# how do I close the gap on a spark plug



## RDE38 (Aug 16, 2001)

I'm replacing my plugs on my 2.0 and I gapped one a little too far. I've tried shaking the plug, which I though is what you do, but it's not budging. Is there anything else that I can do?


----------



## vasillalov (Nov 5, 2003)

*Re: how do I close the gap on a spark plug (hookedup4door)*

Little hammer should do the trick! Just knock lightly on the ground electrode.


----------



## FL 2.0L (Aug 1, 2002)

I've always been curious to know how the real mechanics do this. I place the electrode against the head of a finish nail in the trim around my garage door, and slowly lean into it until it's gapped properly or a little under. If it's under, I use the gapping tool to pull it out a little. I suppose I could lean into it with the gapping tool in there, then I wouldn't have to readjust...


----------



## dlh71155 (Jan 20, 2005)

*Re: how do I close the gap on a spark plug (hookedup4door)*

there are tools available to do this. the tool usually has a range of wire sizes for gapping, a file for cleaning and a prying tool for adjusting gap. any good auto parts house should have type tool.


----------



## RDE38 (Aug 16, 2001)

*Re: how do I close the gap on a spark plug (dlh71155)*

Thanks for the help guys. I tapped it against the garage floor until it was at the right gap. http://****************.com/smile/emthup.gif


----------



## bajan01 (Nov 26, 2001)

*Re: how do I close the gap on a spark plug (hookedup4door)*


_Quote, originally posted by *hookedup4door* »_Thanks for the help guys. I tapped it against the garage floor until it was at the right gap. http://****************.com/smile/emthup.gif 

That's my method...the method of a "real mechanic"


----------



## BlueGTIguy (Mar 6, 2003)

*Re: how do I close the gap on a spark plug (bajan01)*


_Quote, originally posted by *bajan01* »_That's my method...the method of a "real mechanic"









Actually, "real" mechanics exclusively use the method described by superfletch.

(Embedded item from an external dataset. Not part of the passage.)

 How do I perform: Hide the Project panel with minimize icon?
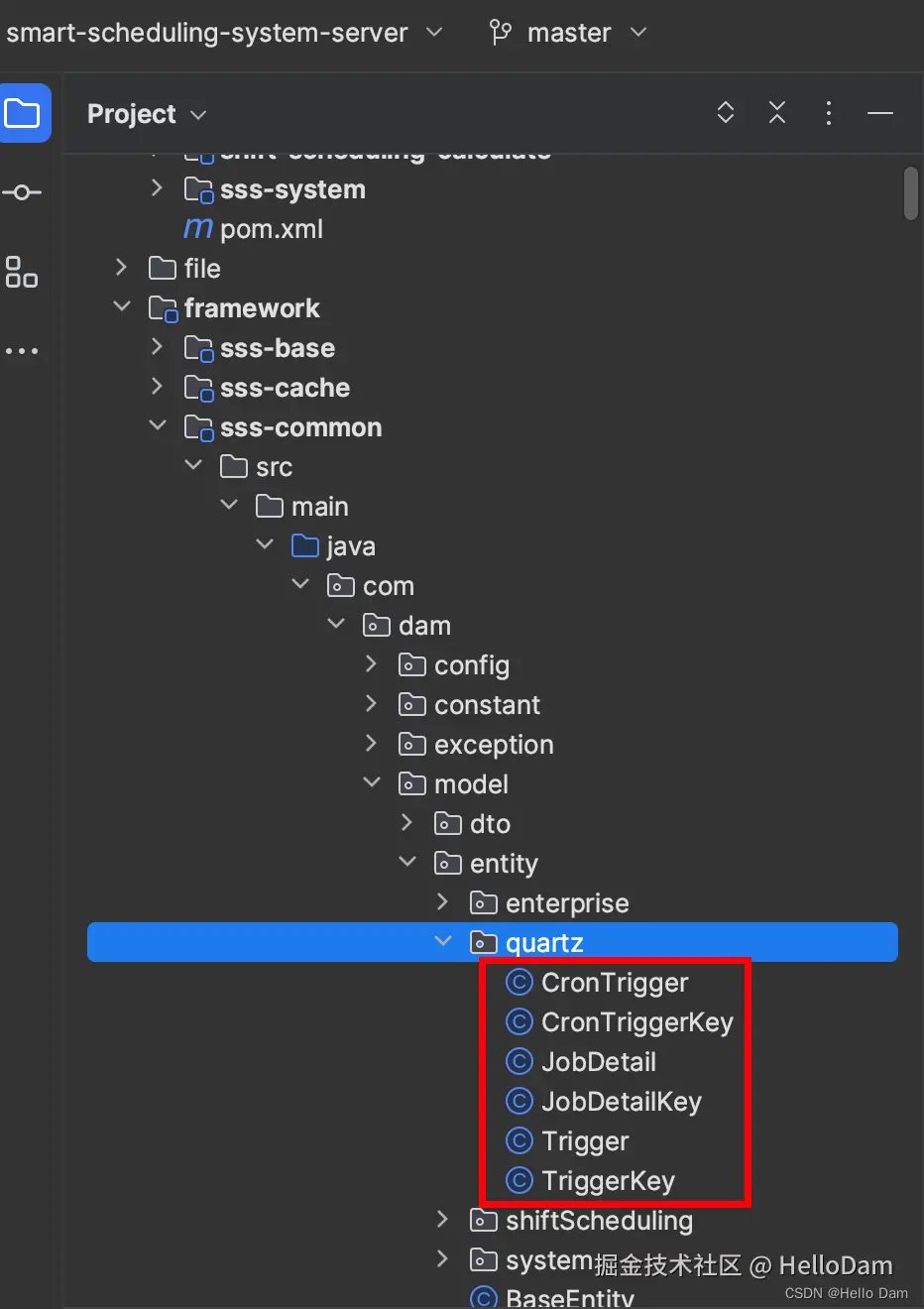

Seriously, tapping works fine, but you have to be sure that your don't accidentally crack the porcelain surrounding the center electrode. If a piece were to come loose inside the cylinder, there would be serious problems.


----------



## baomo motorsports (Sep 6, 2004)

*Re: how do I close the gap on a spark plug (BlueGTIguy)*

they make a closed U shape tool that you can put on the post and lever up or down. 
but i just use the tap method.


----------



## FL 2.0L (Aug 1, 2002)

*Re: how do I close the gap on a spark plug (bajan01)*


_Quote, originally posted by *bajan01* »_
That's my method...the method of a "real mechanic"









I just became a tapper.
Wonder how Gumby does it...


----------



## 2slo4me (Dec 23, 2003)

*Re: how do I close the gap on a spark plug (surferfletch)*

yea i tap mine against the lil #10 bolts on my fenders lol


----------



## baomo motorsports (Sep 6, 2004)

*Re: how do I close the gap on a spark plug (2slo4me)*


----------



## FL 2.0L (Aug 1, 2002)

That's official looking enough for me!


----------